Los libros que quisiera llevar siempre conmigo a los hipotéticos lugares donde nunca he estado o de donde idealmente nunca me he ido, son los libros de la nostalgia, los que una vez estuvieron dentro de mí  en  materia y espíritu más que como objetos sólidos –hojas compaginadas, esto es, numeradas y secuenciadas en la demarcación de la tapa (el libro se abre suavemente), de la contratapa (el libro se cierra, se cierra por algún tiempo) y del aromático encolado del lomo– como encantamientos  y mitos de las vigilias, entre un sueño y otro, de lecturas dedicadas a la escucha del recitado de una voz, en  parte musical, en parte oral,  en procura de que esa voz siga contando, ensartando, enhebrando, la imaginería figurada de una historia de algún tipo de lacónica y alentadora sabiduría venida del pasado. Pongamos por caso, alrededor de una hoguera o de la cama del sultán Shahriar de Las mil y una noches, tributario de un antiguo libro persa formado por y, en consecuencia, así llamado, los Mil cuentos. Esos libros de mi nostalgia, vamos a acordar que en algún momento lo fueron antes de convertirse en las analectas, como diría Lezama Lima, de mi infancia y primera juventud son, el orden es aleatorio, Dos años de vacaciones guardado en lo más vivo del torrente de mis expectantes sueños de aventura, escrito y narrado por el francés Julio Verne sobre los quince colegiales entre 8 y 13 años, los mismos 13 que yo tenía, que zarparon en excursión desde Nueva Zelanda para a golpes de la tormenta perderse en un islote del Pacífico donde atinadamente lograron organizarse, superar las situaciones adversas, vencer a los malhechores y asesinos, hacerse al mar en una chalupa y volver sanos y salvos al lugar de donde salieron, Auckland, Nueva Zelanda.
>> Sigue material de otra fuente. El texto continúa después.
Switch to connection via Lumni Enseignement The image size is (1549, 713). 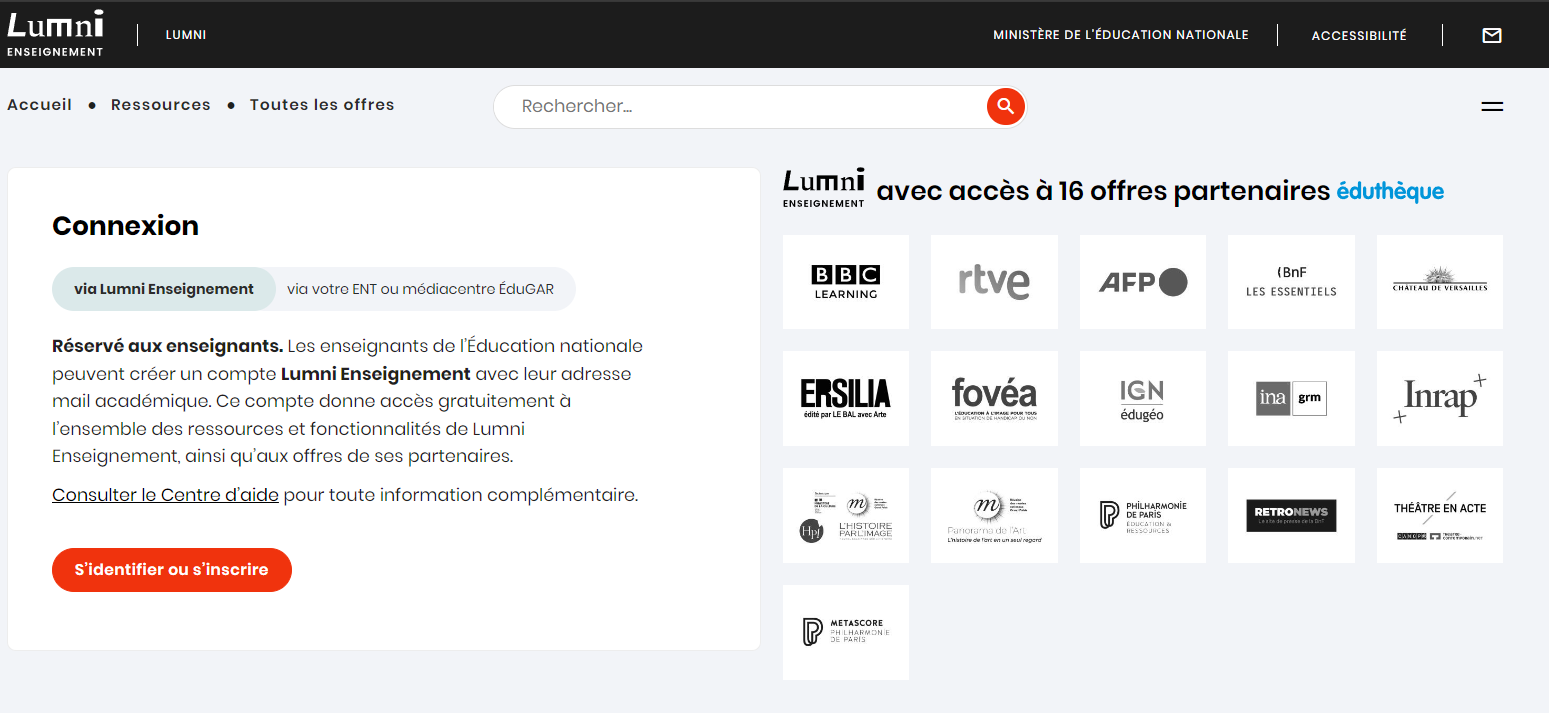pos(163,288)
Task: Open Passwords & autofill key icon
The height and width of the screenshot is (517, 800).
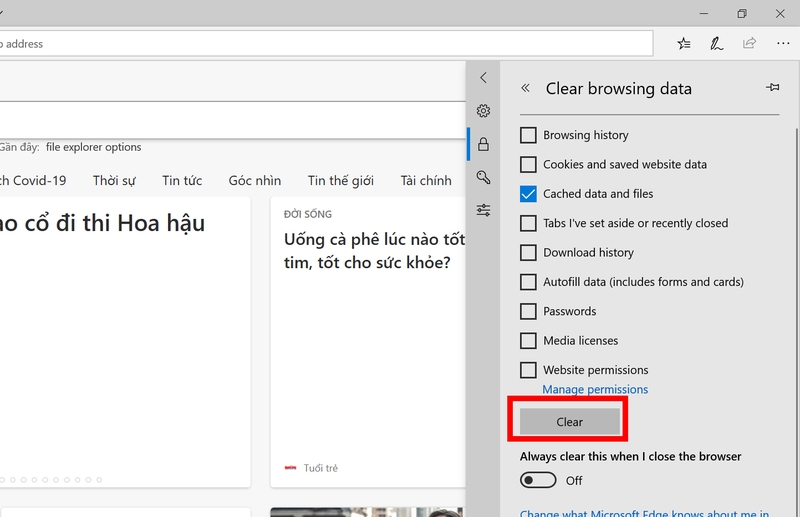Action: [483, 177]
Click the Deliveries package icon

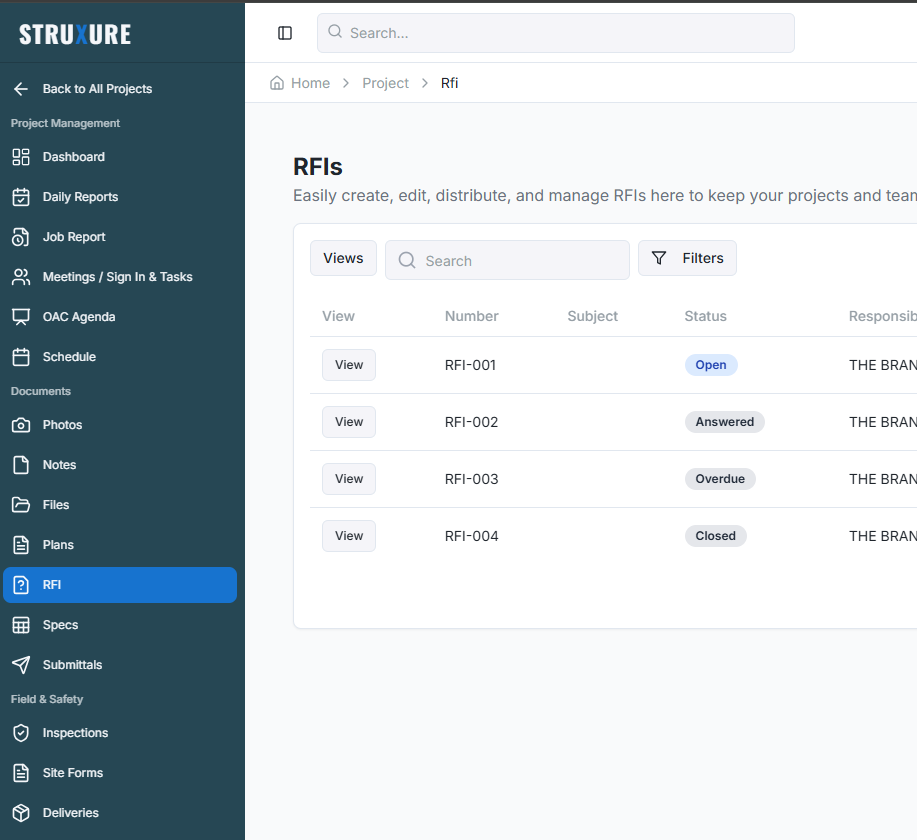click(22, 812)
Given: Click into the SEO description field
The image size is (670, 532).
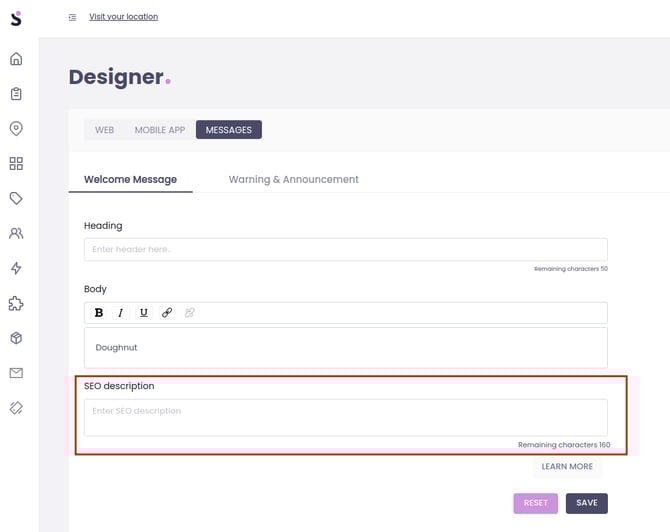Looking at the screenshot, I should [x=345, y=418].
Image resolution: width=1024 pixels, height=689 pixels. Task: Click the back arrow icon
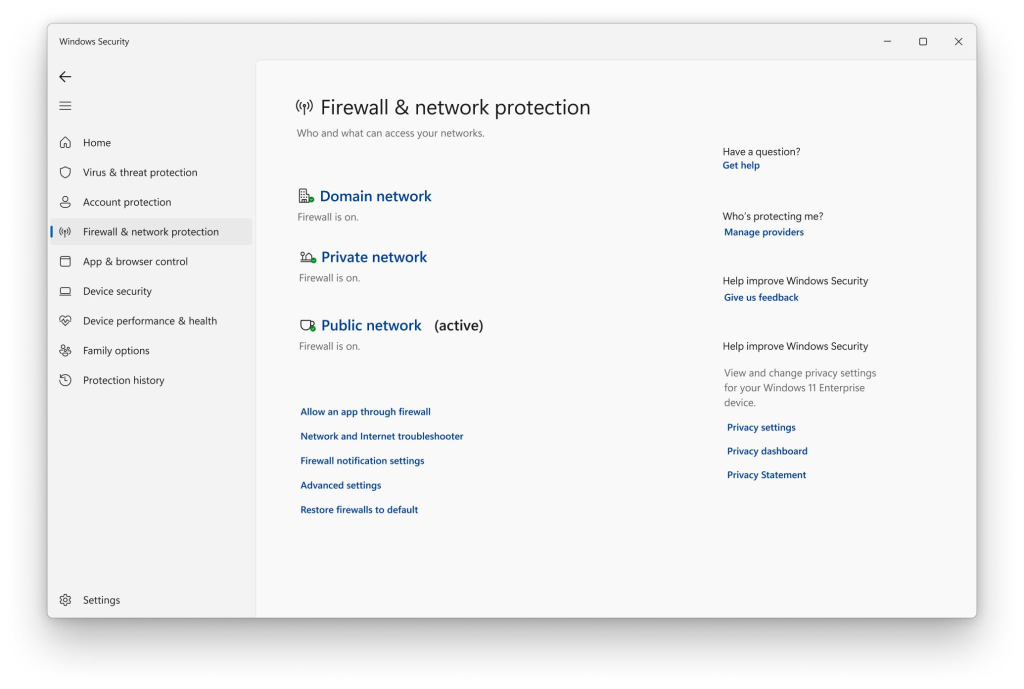coord(65,77)
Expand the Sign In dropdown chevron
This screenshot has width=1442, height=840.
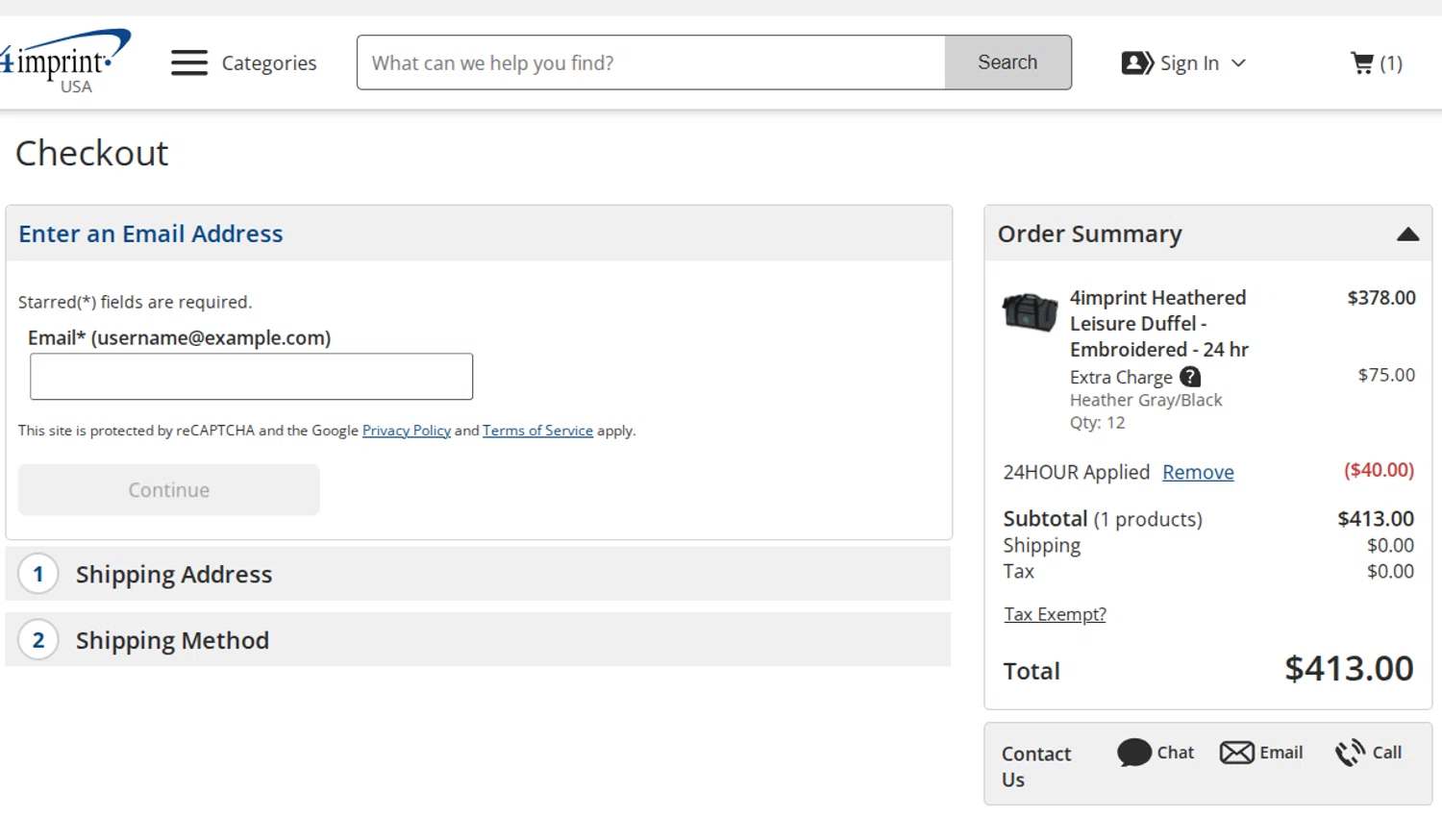1238,63
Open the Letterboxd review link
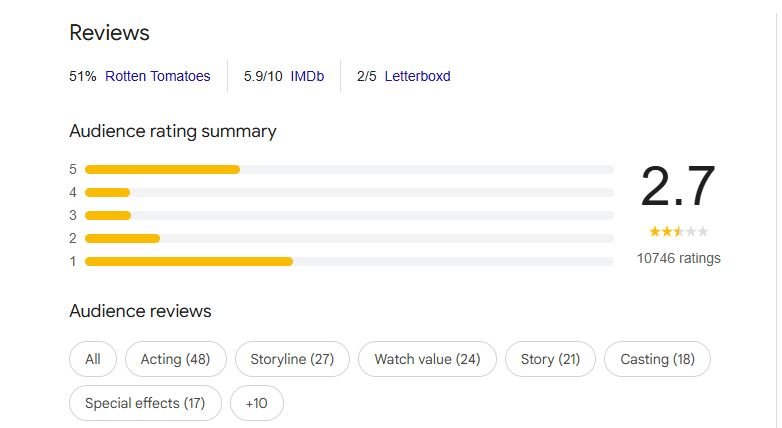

David Copperfield, la octava novela de Charles Dickens que podría volver a narrármela yo misma, con la asistencia ocasional, si me llegaran a fallar los picos de la memoria, del pequeño David, desde su nacimiento hasta el final de sus días, en tanto que anotador en el punto medio de la distancia entre él, David, y su maduro alter ego Charles Dickens, padre y respirador de la criatura. Con la criatura me refiero a David, y a todos los protagonistas, que no son pocos ni casuales, de la autobiografía: los buenos, los malos y a los que, por encima de prejuicios y terquedades, errores e  indiferencia, termina revelándoseles el valor de la compasión y la benevolencia.

Ahora, hace unos minutos, entre los recordados con añoranza, El conde de  Montecristo, la historia giratoria, la historia tornadiza del crudo y ávido poder de la venganza, la novela, le roman de imaginación incluido en las listas de los mejores del mundo, el inocente Edmond Dantès convertido en víctima por la envidia de sus amigos, el hombre que enmohece en el Château d’If, el hombre que lo aprendió todo del  erudito abate Faria con quien por un bendito mal cálculo en el trazado del túnel llega a compartir celda, el hombre lanzado al mar en la funda de un muerto, el hombre que sobrevive para llegar a la isla del abate, encontrar el lugar del tesoro y desde ese momento sumergirse en el incesante zumbido de la ordalía de la venganza y con ella consumar la pérdida, la ruina, el sacrificio de su soberanía. Transportándose de acá para allá al infatigablemente taciturno Conde, después de haber ejercido con orden y método la omnipotencia del justiciero, lo corroía, el tedio, el desgano del mundo circunstante.

¿Tres finales felices? No, solo los dos primeros.